── Document passage ──

Motion Picture Distribution, the distribution arm of what was Alliance Atlantis Communications, is returning to its roots.
The company is being renamed Alliance Films under a new management team, headed by Canadian distribution impresario Victor Loewy, who co-founded the original Alliance Entertainment with Robert Lantos in the early 1980s.
“It’s absolutely a coming home; it’s very joyful,” Loewy said Monday. “It’s gratifying to be back.”
Former Miramax executive Charles Layton has been appointed prexy; Xavier Marchand, former managing director of MPD’s British division, Momentum Pictures and Spanish sister Aurum, is prexy of the international division.
Marchand was suspended from MPD in January “without cause,” according to Loewy, who said that Marchand continued to run the company from home, “even though he wasn’t supposed to do it. There was a big leadership vacuum in the interim period, so he did it anyway.”
Loewy himself has been intimately tied with the company from day one. His Alliance Entertainment became the largest production and independent distribution company in Canada until its sale in 1998 to rival Atlantis Communications, forming Alliance Atlantis Communications.
Lantos moved on while Loewy remained to head the distribution division, which was renamed Motion Picture Distribution. “It was a terrible name,” says Loewy.
Loewy has had his ups and downs with his former employers, most recently quitting 14 months ago.
But the tiff put in jeopardy an unknown number of MPD’s lucrative output deals, which include New Line, Miramax, Focus and the Weinstein Co., so Loewy was rehired as a consultant.
“I’m really glad that everything is behind us and we finally have a team in place, and we’re ready to start and ready to prove ourselves once again,” he said.
There’s still some housecleaning to be done. Alliance Atlantis Communications’ $2.3 billion sale to CanWest Global Communications and Goldman Sachs closed in August, and the company was broken up, with Goldman Sachs and Canadian partner EdgeStone Capital Partners, a private equity firm, taking on the distribution division.
That part of the transaction has yet to receive the greenlight from Heritage Canada, since Canadian distributors have to be controlled by Canadians.
Although it is unclear how much of the equity is held by Goldman Sachs and how much by EdgeStone, EdgeStone has the controlling interest in the company, Loewy said, including the majority of seats on the board and voting control.
That decision notwithstanding, Alliance Films is already on a shopping spree. The company is actively looking to acquire distributors to add to its stable, primarily in Germany and Scandinavia for now, but in other European countries later as well, he said.
In addition, Loewy and his colleagues are busy at the Toronto Intl. Film Festival, which runs until Saturday.
They are working to sign output deals with independent U.S. production companies as well as picking up individual films from Canadian producers for their Canadian operations and from Europeans for Momentum and Aurum.
Alliance Films is Canada’s largest independent distributor with a market share of between 15% and 23%, but Loewy must now compete with two of his former colleagues and closest protégés: Lantos, who recently hung out distribution shingle Maximum Films; and Patrice Theroux, who recently set up a distribution division for Toronto-based Entertainment One following its acquisition of Montreal-based Seville Pictures, a mid-sized distribution company.

───
── Source information ──

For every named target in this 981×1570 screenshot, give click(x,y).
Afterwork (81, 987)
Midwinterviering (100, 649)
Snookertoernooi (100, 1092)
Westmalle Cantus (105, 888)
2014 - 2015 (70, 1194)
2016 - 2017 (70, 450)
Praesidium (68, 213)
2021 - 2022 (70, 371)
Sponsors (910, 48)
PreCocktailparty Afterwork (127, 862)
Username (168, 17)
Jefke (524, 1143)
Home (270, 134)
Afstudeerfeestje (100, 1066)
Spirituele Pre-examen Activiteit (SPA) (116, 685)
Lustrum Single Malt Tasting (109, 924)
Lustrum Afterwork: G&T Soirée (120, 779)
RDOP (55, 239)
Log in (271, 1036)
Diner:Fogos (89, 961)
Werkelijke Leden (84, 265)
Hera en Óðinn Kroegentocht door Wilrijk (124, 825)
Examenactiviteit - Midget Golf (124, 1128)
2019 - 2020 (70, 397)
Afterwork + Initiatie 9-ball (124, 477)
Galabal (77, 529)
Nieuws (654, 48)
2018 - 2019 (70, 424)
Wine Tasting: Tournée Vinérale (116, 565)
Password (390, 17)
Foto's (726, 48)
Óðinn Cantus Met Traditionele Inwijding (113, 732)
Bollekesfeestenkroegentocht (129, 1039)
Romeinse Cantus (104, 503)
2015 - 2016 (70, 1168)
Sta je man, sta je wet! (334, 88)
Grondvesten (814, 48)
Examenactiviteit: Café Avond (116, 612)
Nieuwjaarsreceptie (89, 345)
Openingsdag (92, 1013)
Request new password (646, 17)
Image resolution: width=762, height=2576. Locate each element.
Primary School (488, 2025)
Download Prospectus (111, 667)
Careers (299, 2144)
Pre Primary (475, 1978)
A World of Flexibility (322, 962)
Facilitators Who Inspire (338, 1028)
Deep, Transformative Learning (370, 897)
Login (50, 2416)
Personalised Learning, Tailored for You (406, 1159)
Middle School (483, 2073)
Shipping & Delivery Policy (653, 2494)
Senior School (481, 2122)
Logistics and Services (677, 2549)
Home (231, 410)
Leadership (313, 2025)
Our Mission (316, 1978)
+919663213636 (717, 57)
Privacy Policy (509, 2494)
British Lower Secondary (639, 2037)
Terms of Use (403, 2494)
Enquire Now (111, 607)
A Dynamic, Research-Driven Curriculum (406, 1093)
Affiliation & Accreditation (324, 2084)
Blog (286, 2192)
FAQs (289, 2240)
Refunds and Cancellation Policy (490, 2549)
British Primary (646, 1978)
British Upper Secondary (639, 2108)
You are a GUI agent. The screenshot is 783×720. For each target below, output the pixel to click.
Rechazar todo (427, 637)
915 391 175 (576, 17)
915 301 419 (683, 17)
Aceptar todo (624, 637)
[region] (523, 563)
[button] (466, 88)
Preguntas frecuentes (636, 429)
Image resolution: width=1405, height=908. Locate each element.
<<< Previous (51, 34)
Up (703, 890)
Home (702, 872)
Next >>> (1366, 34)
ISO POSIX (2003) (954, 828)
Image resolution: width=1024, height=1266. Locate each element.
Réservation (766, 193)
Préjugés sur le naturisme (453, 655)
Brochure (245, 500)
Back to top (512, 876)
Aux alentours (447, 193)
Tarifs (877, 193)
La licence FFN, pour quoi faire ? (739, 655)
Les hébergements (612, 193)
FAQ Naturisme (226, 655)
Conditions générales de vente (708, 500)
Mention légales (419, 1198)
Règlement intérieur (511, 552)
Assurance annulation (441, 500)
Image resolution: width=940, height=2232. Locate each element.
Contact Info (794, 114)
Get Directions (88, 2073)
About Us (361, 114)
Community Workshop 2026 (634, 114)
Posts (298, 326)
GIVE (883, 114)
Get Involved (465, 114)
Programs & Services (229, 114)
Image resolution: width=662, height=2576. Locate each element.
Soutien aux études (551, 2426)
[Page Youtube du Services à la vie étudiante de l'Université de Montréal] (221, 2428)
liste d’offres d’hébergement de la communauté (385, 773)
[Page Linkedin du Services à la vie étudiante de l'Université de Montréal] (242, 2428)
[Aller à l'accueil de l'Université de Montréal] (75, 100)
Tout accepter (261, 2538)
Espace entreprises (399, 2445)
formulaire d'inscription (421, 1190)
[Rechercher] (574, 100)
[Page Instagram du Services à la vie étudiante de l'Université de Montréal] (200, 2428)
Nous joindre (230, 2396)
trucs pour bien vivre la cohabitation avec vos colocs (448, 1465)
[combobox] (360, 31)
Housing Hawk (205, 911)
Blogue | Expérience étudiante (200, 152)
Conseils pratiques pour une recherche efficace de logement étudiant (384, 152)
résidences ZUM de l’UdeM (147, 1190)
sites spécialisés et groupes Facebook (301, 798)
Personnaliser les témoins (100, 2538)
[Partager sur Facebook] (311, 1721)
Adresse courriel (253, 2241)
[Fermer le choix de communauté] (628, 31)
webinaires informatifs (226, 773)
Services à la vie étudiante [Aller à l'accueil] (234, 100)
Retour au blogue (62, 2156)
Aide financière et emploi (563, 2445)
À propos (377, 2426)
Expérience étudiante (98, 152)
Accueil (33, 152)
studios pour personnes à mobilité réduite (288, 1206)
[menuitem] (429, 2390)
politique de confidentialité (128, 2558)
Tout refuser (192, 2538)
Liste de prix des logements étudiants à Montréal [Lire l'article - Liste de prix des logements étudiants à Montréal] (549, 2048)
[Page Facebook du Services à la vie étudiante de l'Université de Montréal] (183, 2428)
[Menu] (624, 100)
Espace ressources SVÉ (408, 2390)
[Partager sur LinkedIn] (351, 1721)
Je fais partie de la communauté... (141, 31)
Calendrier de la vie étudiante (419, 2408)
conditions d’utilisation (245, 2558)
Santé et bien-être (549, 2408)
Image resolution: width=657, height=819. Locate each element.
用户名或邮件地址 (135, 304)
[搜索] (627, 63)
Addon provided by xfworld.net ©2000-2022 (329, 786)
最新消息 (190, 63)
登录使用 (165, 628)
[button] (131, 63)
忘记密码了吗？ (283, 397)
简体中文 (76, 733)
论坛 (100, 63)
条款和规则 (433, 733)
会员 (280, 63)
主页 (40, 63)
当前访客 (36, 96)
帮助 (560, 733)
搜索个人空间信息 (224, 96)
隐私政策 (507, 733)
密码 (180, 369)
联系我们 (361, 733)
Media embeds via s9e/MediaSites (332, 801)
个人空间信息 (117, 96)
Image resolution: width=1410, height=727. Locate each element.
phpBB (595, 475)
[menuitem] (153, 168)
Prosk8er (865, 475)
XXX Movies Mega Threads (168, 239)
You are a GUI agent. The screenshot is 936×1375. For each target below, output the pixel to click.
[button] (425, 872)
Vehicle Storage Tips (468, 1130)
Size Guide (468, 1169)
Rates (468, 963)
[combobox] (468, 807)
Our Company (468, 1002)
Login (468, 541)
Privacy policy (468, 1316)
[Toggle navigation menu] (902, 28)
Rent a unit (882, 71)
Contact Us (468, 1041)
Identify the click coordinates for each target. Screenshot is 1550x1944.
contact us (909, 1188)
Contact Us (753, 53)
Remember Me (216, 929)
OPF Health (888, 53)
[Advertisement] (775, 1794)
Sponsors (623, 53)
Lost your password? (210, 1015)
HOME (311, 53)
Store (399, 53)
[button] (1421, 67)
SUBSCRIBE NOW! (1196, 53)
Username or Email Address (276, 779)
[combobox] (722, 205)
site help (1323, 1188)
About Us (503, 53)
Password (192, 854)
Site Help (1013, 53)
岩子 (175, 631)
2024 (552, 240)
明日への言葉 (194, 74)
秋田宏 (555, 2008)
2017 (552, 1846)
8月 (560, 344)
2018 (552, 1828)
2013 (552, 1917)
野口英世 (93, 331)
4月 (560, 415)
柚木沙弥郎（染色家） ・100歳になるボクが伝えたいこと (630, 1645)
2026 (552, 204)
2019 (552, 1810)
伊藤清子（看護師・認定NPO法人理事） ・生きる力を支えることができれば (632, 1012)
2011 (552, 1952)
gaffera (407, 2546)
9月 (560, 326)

───

Aim of the exercise: Decide whether each statement below agrees with the article about Alliance Films, and answer yes or no with the deciding words of the article quoted exactly. 1. Victor Loewy co-founded the original Alliance Entertainment with Robert Lantos. 2. The sale of Alliance Atlantis Communications to CanWest Global Communications and Goldman Sachs closed in January. 3. Alliance Films is looking to acquire distributors primarily in France and Italy for now.

Response for this exercise:
1. Yes: "who co-founded the original Alliance Entertainment with Robert Lantos in the early 1980s"
2. No: "Alliance Atlantis Communications’ $2.3 billion sale to CanWest Global Communications and Goldman Sachs closed in August"
3. No: "primarily in Germany and Scandinavia for now"